Так что красть Одинокому, приходилось уже не только единожды зараз и не только понарошку, но и по-настоящему, всерьез, и, дабы ее умыкнуть, он придумал вызвать поутру ее к Синей тропе, а для того ему уже ничего и изобретать не требовалось. И, полагаю, в наличии бы у него всегда сыскалась какая-нибудь пара монет, чтобы при виде их она вмиг забыла о всем том, что оставляет, уходя, за своей спиной (если она вообще что-либо когда об этом помнила, кроме ощущения постоянного и плотного уюта, только его-то она, поди, всегда с собой носила), однако он все же спустился к мельнице и повелел передать Барысби через отданного им на семь лет в рабство крутящимся жерновам сына, что ищет встречи. И когда тот пришел, он сказал ему: «Мне надобны деньги. Чем больше, тем лучше». И Барысби удивился настолько, что не сразу и ответил. «Будь ты проклят,— сказал он.— Пропади ты пропадом, а я — вместе с тобой, если не отдал им все до последнего». И Одинокий сказал: «Тогда отдай мне свое». А Барысби всплеснул руками, сплюнул и пальцем указал на мельницу: «Свое, говоришь? Все свое я им в прислужники отрядил. Какого дьявола ты еще от меня хочешь?» — «Совсем немногого. Много денег у тебя ведь отродясь не бывало. Может, коли не пожадничаешь, со временем это тебе и зачтется...» А Барысби глядел на него и пытался понять, к чему клонит. Потом сел на корточки и начал размышлять. А когда изморился, снова сказал: «Нет. Нет у меня ничего». И Одинокий усмехнулся: «Выходит, я не ошибся. Стало быть, скаредность все ж таки громче в тебе говорит, чем кровь Ханджери. И даже громче, чем ненависть». А тот вскинул глаза и заработал желваками. А потом поднялся, развернулся на пятках и к дому пошел. И Одинокий подумал: «Теперь уж даст. Да и когда еще у него возможность появится меня купить!»

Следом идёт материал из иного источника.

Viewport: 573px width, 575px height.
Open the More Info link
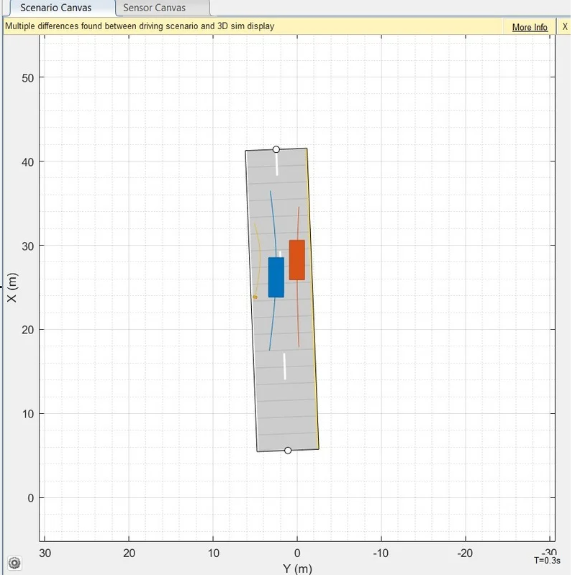[x=529, y=27]
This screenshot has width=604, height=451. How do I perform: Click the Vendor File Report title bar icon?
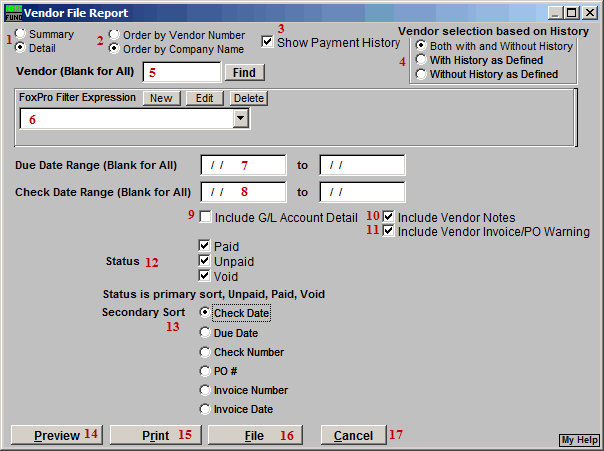tap(13, 12)
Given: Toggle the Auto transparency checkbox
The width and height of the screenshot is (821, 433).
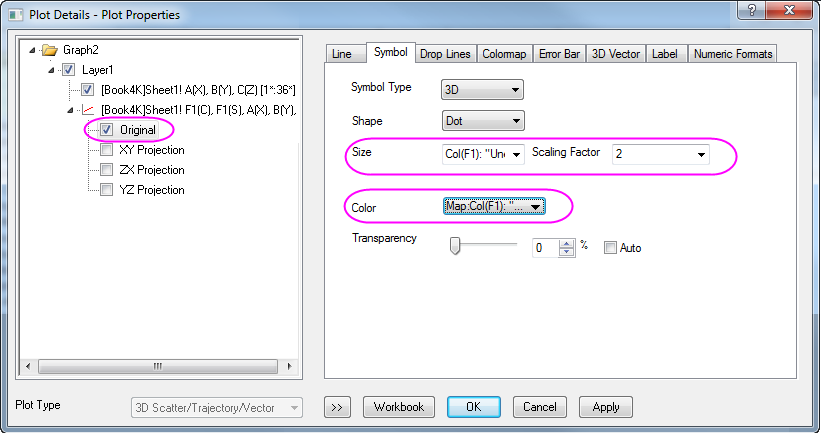Looking at the screenshot, I should click(x=610, y=247).
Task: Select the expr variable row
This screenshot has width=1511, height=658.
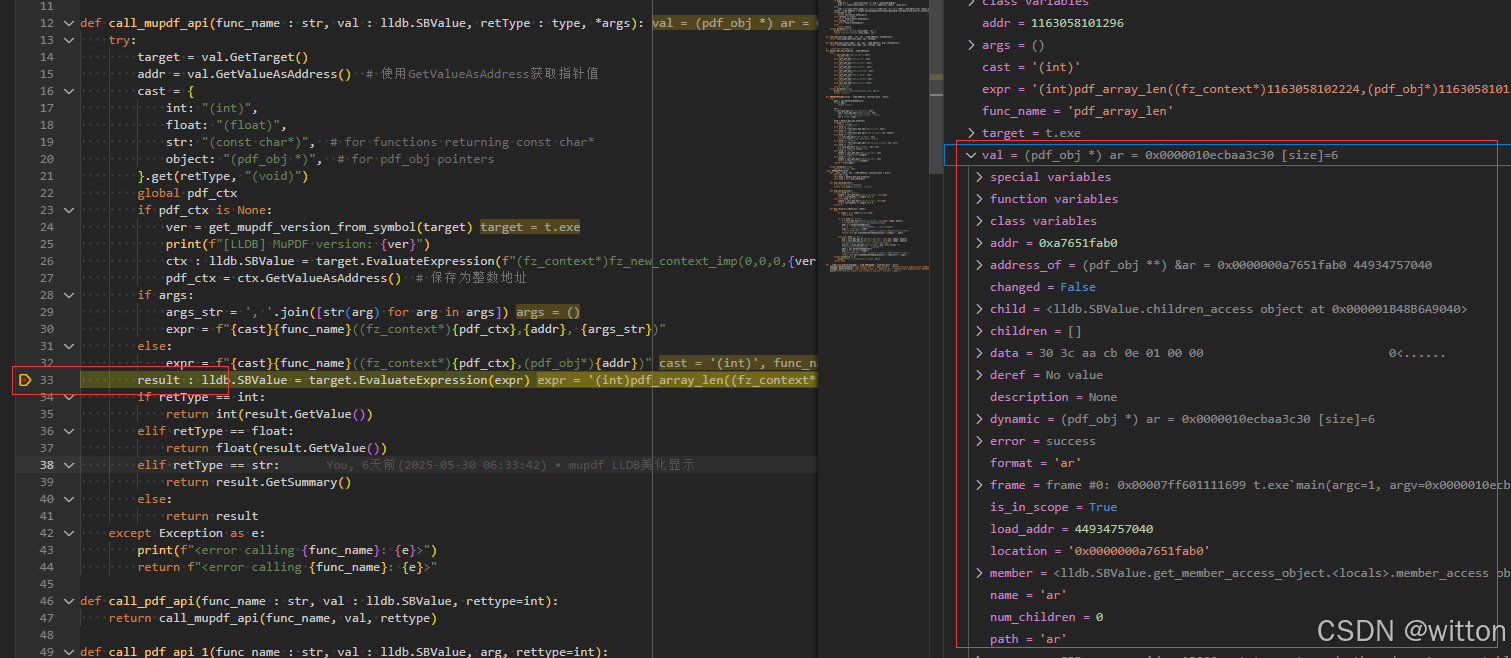Action: (1200, 89)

И в самом деле, поздним вечером в дверь его постучались, и, выйдя на порог, он разглядел в темноте прямую спину, мерно удалявшуюся прочь, а на ступеньке обнаружил тощий, как кожа, кошель. Он взял его в руки и негромко сказал: «Может, тебе и зачтется». Спина услышала его и чуть качнулась, оступившись, а потом скрылась во мгле, и Одинокий подумал: теперь Барысби и ненавидеть-то меня будет проще. А мне будет проще в этом ему помогать.

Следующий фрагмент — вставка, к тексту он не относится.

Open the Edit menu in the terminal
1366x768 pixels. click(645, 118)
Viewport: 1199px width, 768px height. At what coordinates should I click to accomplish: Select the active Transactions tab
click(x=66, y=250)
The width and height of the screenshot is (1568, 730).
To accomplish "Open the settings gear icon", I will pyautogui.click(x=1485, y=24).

Так что поутру он взнуздал жеребца, скатал в трубу картину, собрал все деньги, что ночевали в доме, и выбрался к Синей тропе. «Коня я к камню там привязал, а сам вернулся,— рассказывал он мне много лет спустя. — Ее у реки выследил, а потом оставалось только вон из аула шагать, посвистывать себе тихонько и незаметно монетками сыпать. Плелась за мной все равно что овца за бараном». А уже на Тропе он снова развернул трубу и накинул картину изнанкой ей на плечи, и почти сразу, не давая ей времени разглядеть странную одежку и испугаться, подсадил на коня и прыгнул в седло. «Она решила, что я хочу того же, что бельгийцы,— говорил он мне с горькой усмешкой.— А потому, видать, на целый день пути молчаньем запаслась и только иногда косилась в недоумении взглядом, мол, когда же я потребую свое за те монетки, что сжимала горячая ее, довольная ладонь. Глупое, наивное создание... Получеловек — полуживотное. И, точно как животное, боялась сумерек, так что мне ее связать пришлось, когда на большую дорогу выбрались, а в рот овечьей шкуры с бурки напихать. Саму ее тряпьем да попоной завернул, чтоб со встречных повозок за мертвый сверток принять можно было. Эдакий толстый, бестолковый сверток, в котором жил сперва под моими руками сдавленный крик, потом тишина, а после и вовсе благостный, доверчивый покой, и я вдруг понял, что ее так успокоило, и даже комок к горлу подплыл, а на сердце от тоски тяжелая шишка вздулась. И ночью при свете костра глаза ее сказали мне то же самое. Глупое, жалкое создание!..» — «Она подумала...» — начал было я, но Одинокий перебил: «Да. Вот именно. Решила, что я жених ее. Ты читал когда-нибудь ласку в глазах буйволицы?.. А перед сном она рассыпала перед собой монетки и начала их делить — одну по одной, одну по одной, а когда поделила, придвинула ко мне жидкую искрящуюся кучку, мол, теперь ведь у нас все общее... И знаешь, такой стыд меня разобрал, словно кто-то за нами наблюдал, ну хоть бы та жизнь, что в ней поселилась, и со стыда и злости я опять ее скрутил, туго перетянув бечевками, и даже про кляп не забыл».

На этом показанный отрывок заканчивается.